**Exercise brief:** Return all the entries exactly, keeping pictures out.

**Extracted records:**
━━━━━━━━━━━━━━━━━━━━

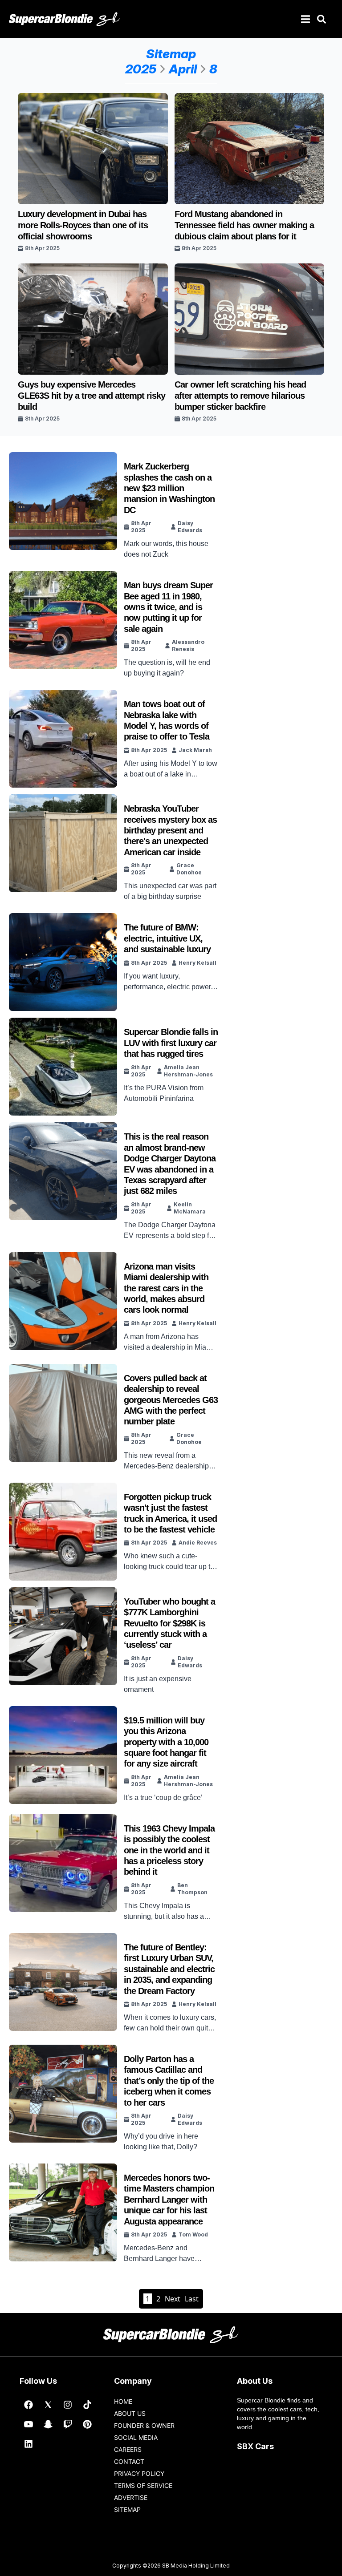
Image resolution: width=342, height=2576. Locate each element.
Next (172, 2299)
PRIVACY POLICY (139, 2473)
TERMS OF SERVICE (143, 2485)
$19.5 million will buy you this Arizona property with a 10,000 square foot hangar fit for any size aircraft (166, 1742)
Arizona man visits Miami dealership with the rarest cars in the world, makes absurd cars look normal (166, 1288)
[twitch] (67, 2424)
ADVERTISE (130, 2497)
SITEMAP (127, 2509)
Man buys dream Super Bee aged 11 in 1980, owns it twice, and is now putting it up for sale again (168, 607)
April (183, 69)
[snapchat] (48, 2424)
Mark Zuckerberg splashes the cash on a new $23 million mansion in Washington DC (169, 488)
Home (123, 2401)
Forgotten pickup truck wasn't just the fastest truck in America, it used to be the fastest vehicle (170, 1513)
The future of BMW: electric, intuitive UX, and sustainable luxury (167, 938)
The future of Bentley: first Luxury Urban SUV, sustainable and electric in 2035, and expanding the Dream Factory (169, 1969)
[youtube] (28, 2424)
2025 (140, 69)
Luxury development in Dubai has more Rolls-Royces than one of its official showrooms (83, 225)
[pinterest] (87, 2424)
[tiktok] (87, 2404)
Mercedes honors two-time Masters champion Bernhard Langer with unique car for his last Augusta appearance (169, 2199)
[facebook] (28, 2404)
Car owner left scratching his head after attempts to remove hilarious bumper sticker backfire (240, 396)
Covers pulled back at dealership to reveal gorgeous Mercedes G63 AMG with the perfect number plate (171, 1400)
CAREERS (128, 2449)
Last (192, 2299)
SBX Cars (255, 2446)
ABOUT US (130, 2413)
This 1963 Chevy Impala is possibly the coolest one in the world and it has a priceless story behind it (169, 1850)
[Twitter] (48, 2404)
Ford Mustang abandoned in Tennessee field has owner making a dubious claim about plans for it (244, 225)
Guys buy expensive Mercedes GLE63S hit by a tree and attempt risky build (91, 396)
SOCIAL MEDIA (136, 2437)
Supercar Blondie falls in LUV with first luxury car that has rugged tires (171, 1043)
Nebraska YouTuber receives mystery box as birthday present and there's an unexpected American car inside (170, 830)
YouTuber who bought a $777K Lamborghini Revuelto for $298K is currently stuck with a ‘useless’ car (169, 1623)
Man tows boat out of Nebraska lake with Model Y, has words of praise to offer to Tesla (166, 720)
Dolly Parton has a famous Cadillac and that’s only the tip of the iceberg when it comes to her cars (169, 2080)
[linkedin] (28, 2443)
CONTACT (129, 2461)
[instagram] (67, 2404)
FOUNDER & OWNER (144, 2425)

━━━━━━━━━━━━━━━━━━━━

**Result of this task:**
Image resolution: width=342, height=2576. Locate each element.
Next (172, 2299)
PRIVACY POLICY (139, 2473)
TERMS OF SERVICE (143, 2485)
$19.5 million will buy you this Arizona property with a 10,000 square foot hangar fit for any size aircraft (166, 1742)
Arizona man visits Miami dealership with the rarest cars in the world, makes absurd cars look normal (166, 1288)
[twitch] (67, 2424)
ADVERTISE (130, 2497)
SITEMAP (127, 2509)
Man buys dream Super Bee aged 11 in 1980, owns it twice, and is now putting it up for sale again (168, 607)
April (183, 69)
[snapchat] (48, 2424)
Mark Zuckerberg splashes the cash on a new $23 million mansion in Washington DC (169, 488)
Home (123, 2401)
Forgotten pickup truck wasn't just the fastest truck in America, it used to be the fastest vehicle (170, 1513)
The future of BMW: electric, intuitive UX, and sustainable luxury (167, 938)
The future of Bentley: first Luxury Urban SUV, sustainable and electric in 2035, and expanding the Dream Factory (169, 1969)
[youtube] (28, 2424)
2025 (140, 69)
Luxury development in Dubai has more Rolls-Royces than one of its official showrooms (83, 225)
[pinterest] (87, 2424)
[tiktok] (87, 2404)
Mercedes honors two-time Masters champion Bernhard Langer with unique car for his last Augusta appearance (169, 2199)
[facebook] (28, 2404)
Car owner left scratching his head after attempts to remove hilarious bumper sticker backfire (240, 396)
Covers pulled back at dealership to reveal gorgeous Mercedes G63 AMG with the perfect number plate (171, 1400)
CAREERS (128, 2449)
Last (192, 2299)
SBX Cars (255, 2446)
ABOUT US (130, 2413)
This 1963 Chevy Impala is possibly the coolest one in the world and it has a priceless story behind it (169, 1850)
[Twitter] (48, 2404)
Ford Mustang abandoned in Tennessee field has owner making a dubious claim about plans for it (244, 225)
Guys buy expensive Mercedes GLE63S hit by a tree and attempt risky build (91, 396)
SOCIAL MEDIA (136, 2437)
Supercar Blondie falls in LUV with first luxury car that has rugged tires (171, 1043)
Nebraska YouTuber receives mystery box as birthday present and there's an unexpected American car inside (170, 830)
YouTuber who bought a $777K Lamborghini Revuelto for $298K is currently stuck with a ‘useless’ car (169, 1623)
Man tows boat out of Nebraska lake with Model Y, has words of praise to offer to Tesla (166, 720)
Dolly Parton has a famous Cadillac and that’s only the tip of the iceberg when it comes to her cars (169, 2080)
[linkedin] (28, 2443)
CONTACT (129, 2461)
[instagram] (67, 2404)
FOUNDER & OWNER (144, 2425)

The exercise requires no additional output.